TASK REQUIREMENTS: Could you restate all of the entries, word for word?

THE DATA:
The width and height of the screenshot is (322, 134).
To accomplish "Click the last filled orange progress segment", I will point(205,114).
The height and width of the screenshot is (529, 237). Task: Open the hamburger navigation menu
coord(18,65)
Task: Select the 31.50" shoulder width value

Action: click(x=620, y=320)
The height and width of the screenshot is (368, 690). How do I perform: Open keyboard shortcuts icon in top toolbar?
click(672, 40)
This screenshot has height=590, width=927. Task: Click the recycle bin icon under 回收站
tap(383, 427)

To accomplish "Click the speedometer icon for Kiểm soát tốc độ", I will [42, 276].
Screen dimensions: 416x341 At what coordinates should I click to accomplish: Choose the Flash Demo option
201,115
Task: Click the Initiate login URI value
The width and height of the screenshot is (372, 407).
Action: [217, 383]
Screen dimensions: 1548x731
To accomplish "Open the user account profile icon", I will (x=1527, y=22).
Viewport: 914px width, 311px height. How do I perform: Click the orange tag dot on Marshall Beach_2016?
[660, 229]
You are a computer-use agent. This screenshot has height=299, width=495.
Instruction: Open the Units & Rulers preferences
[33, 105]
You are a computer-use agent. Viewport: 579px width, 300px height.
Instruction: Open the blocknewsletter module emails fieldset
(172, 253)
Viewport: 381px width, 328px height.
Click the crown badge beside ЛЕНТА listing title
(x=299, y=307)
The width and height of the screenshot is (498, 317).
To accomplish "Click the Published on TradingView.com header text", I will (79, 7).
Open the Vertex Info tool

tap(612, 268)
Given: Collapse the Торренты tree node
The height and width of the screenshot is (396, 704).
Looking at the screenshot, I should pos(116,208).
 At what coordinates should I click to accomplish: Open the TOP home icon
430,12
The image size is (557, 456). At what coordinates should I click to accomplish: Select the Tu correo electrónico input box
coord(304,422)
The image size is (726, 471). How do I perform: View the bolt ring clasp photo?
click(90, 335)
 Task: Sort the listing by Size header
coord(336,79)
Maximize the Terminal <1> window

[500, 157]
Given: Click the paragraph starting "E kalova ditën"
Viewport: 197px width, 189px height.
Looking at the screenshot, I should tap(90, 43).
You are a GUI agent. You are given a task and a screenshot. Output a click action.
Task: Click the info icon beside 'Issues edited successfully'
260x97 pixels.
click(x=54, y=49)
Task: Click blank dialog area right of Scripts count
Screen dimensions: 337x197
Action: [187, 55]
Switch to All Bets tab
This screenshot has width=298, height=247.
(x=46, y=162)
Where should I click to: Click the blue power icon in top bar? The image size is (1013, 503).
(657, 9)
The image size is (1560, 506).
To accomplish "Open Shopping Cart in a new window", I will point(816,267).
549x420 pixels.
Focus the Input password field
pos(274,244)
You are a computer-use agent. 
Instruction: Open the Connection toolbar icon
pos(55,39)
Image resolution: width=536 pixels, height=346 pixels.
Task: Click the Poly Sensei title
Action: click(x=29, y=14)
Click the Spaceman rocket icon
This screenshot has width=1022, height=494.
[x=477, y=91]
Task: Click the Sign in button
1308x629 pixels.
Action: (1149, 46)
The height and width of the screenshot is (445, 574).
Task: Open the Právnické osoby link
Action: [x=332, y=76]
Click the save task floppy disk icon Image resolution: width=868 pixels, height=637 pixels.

RESULT OF THIS TASK:
The width and height of the screenshot is (322, 134).
To accomplish "Click the last filled orange progress segment", I will point(205,114).
The height and width of the screenshot is (529, 237). Task: Open the hamburger navigation menu
coord(18,65)
Task: Select the 31.50" shoulder width value

Action: click(x=620, y=320)
The height and width of the screenshot is (368, 690). How do I perform: Open keyboard shortcuts icon in top toolbar?
click(672, 40)
This screenshot has height=590, width=927. Task: Click the recycle bin icon under 回收站
tap(383, 427)

To accomplish "Click the speedometer icon for Kiểm soát tốc độ", I will [42, 276].
Screen dimensions: 416x341 At what coordinates should I click to accomplish: Choose the Flash Demo option
201,115
Task: Click the Initiate login URI value
The width and height of the screenshot is (372, 407).
Action: [217, 383]
Screen dimensions: 1548x731
To accomplish "Open the user account profile icon", I will (x=1527, y=22).
Viewport: 914px width, 311px height. How do I perform: Click the orange tag dot on Marshall Beach_2016?
[660, 229]
You are a computer-use agent. This screenshot has height=299, width=495.
Instruction: Open the Units & Rulers preferences
[33, 105]
You are a computer-use agent. Viewport: 579px width, 300px height.
Instruction: Open the blocknewsletter module emails fieldset
(172, 253)
Viewport: 381px width, 328px height.
Click the crown badge beside ЛЕНТА listing title
(x=299, y=307)
The width and height of the screenshot is (498, 317).
To accomplish "Click the Published on TradingView.com header text", I will (79, 7).
Open the Vertex Info tool

tap(612, 268)
Given: Collapse the Торренты tree node
The height and width of the screenshot is (396, 704).
Looking at the screenshot, I should pos(116,208).
 At what coordinates should I click to accomplish: Open the TOP home icon
430,12
The image size is (557, 456). At what coordinates should I click to accomplish: Select the Tu correo electrónico input box
coord(304,422)
The image size is (726, 471). How do I perform: View the bolt ring clasp photo?
click(90, 335)
 Task: Sort the listing by Size header
coord(336,79)
Maximize the Terminal <1> window

[500, 157]
Given: Click the paragraph starting "E kalova ditën"
Viewport: 197px width, 189px height.
Looking at the screenshot, I should tap(90, 43).
You are a GUI agent. You are given a task and a screenshot. Output a click action.
Task: Click the info icon beside 'Issues edited successfully'
260x97 pixels.
click(x=54, y=49)
Task: Click blank dialog area right of Scripts count
Screen dimensions: 337x197
Action: [187, 55]
Switch to All Bets tab
This screenshot has width=298, height=247.
(x=46, y=162)
Where should I click to: Click the blue power icon in top bar? The image size is (1013, 503).
(657, 9)
The image size is (1560, 506).
To accomplish "Open Shopping Cart in a new window", I will point(816,267).
549x420 pixels.
Focus the Input password field
pos(274,244)
You are a computer-use agent. 
Instruction: Open the Connection toolbar icon
pos(55,39)
Image resolution: width=536 pixels, height=346 pixels.
Task: Click the Poly Sensei title
Action: click(x=29, y=14)
Click the Spaceman rocket icon
This screenshot has width=1022, height=494.
[x=477, y=91]
Task: Click the Sign in button
1308x629 pixels.
Action: (1149, 46)
The height and width of the screenshot is (445, 574).
Task: Open the Právnické osoby link
Action: [x=332, y=76]
Click the save task floppy disk icon Image resolution: width=868 pixels, height=637 pixels.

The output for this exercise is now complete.